WORK TO COMPLETE. Print only the lines from the one with "Instruction: Switch candlestick chart to 월봉" through the end of the data, exactly, and please omit pictures.

(Data extracted from a collection)
....

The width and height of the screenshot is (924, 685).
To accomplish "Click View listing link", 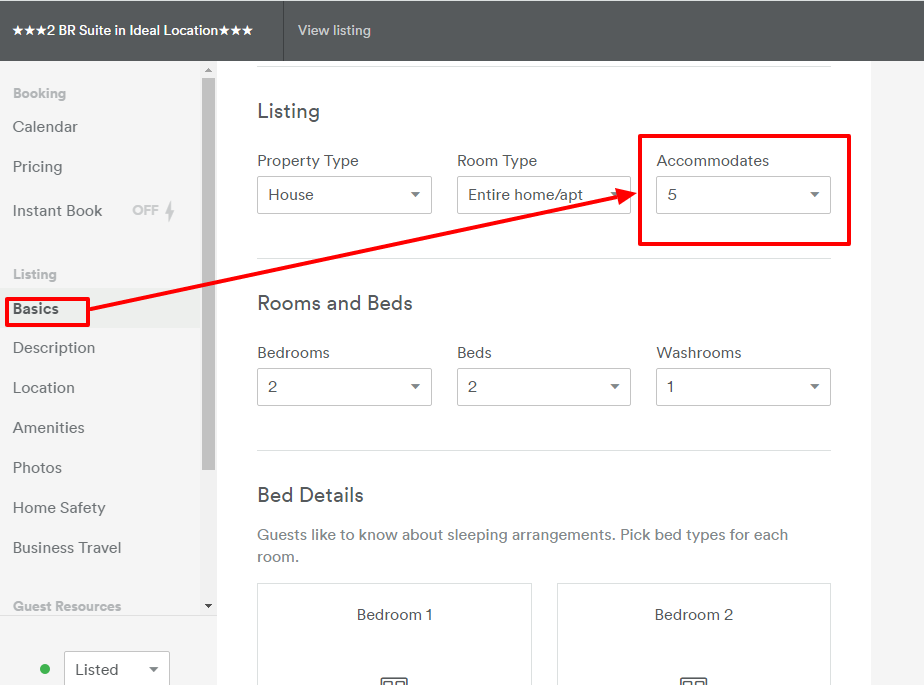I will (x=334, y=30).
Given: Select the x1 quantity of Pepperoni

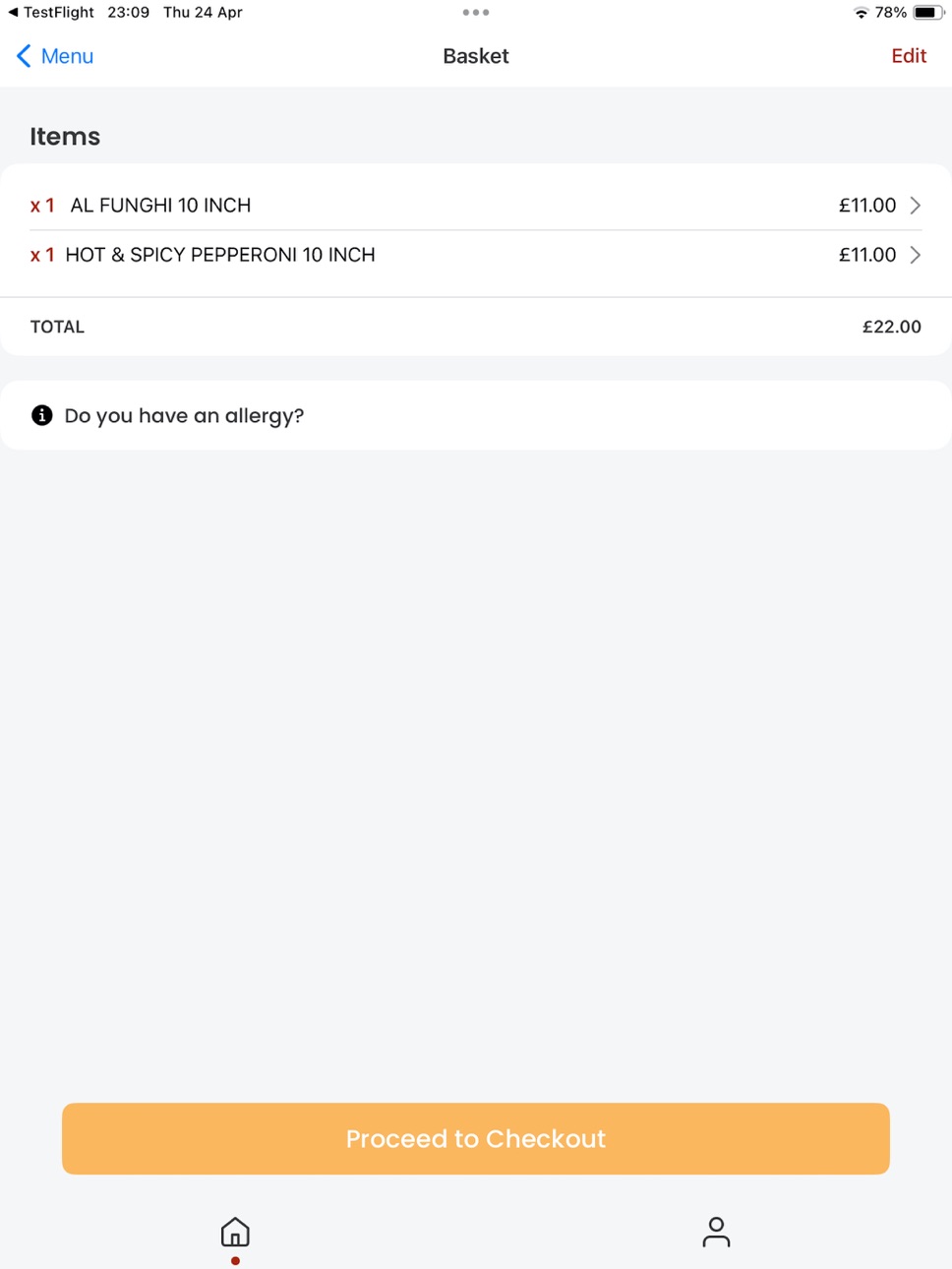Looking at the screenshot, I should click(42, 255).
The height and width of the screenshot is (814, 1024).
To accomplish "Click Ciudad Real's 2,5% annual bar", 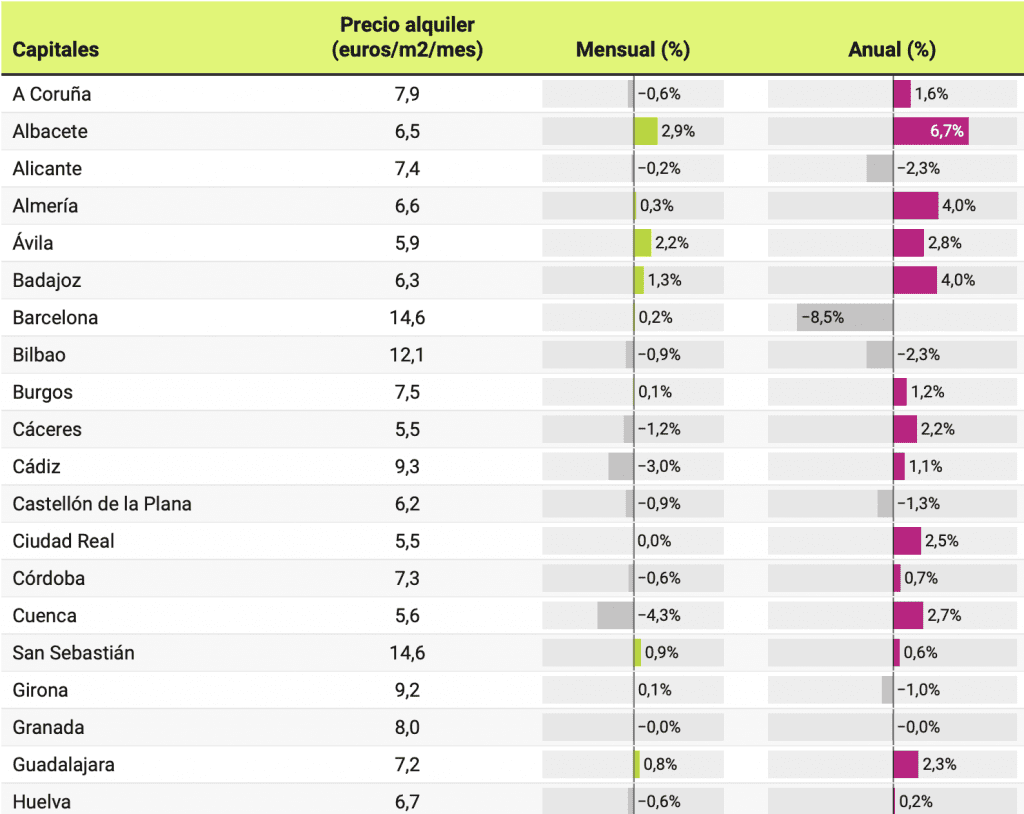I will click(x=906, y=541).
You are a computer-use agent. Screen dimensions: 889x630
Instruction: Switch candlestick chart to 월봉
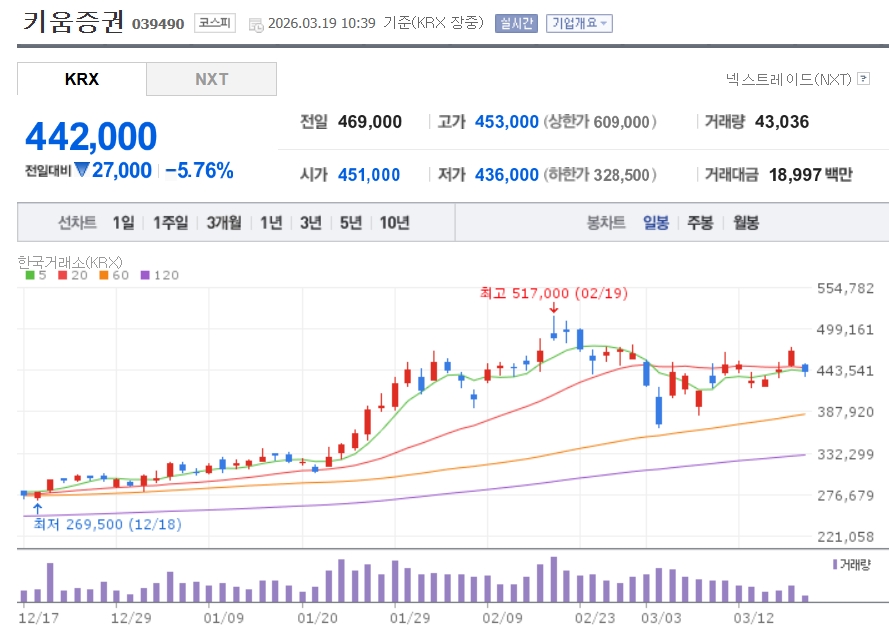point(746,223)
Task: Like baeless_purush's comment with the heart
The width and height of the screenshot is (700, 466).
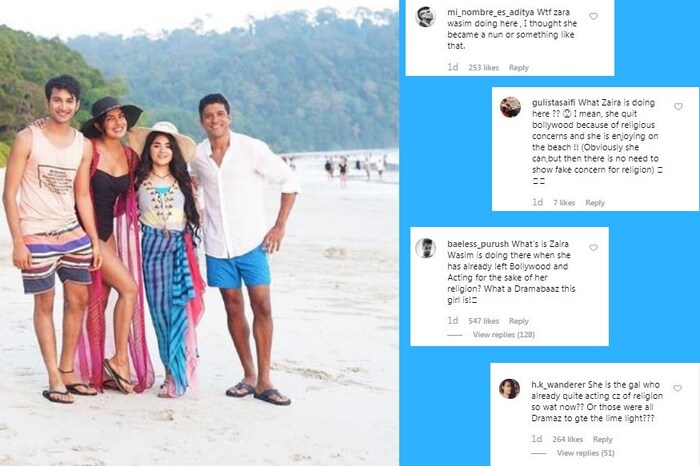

....

EXERCISE RESPONSE.
Instruction: Switch candlestick chart to 월봉
point(746,223)
Task: Like baeless_purush's comment with the heart
The width and height of the screenshot is (700, 466).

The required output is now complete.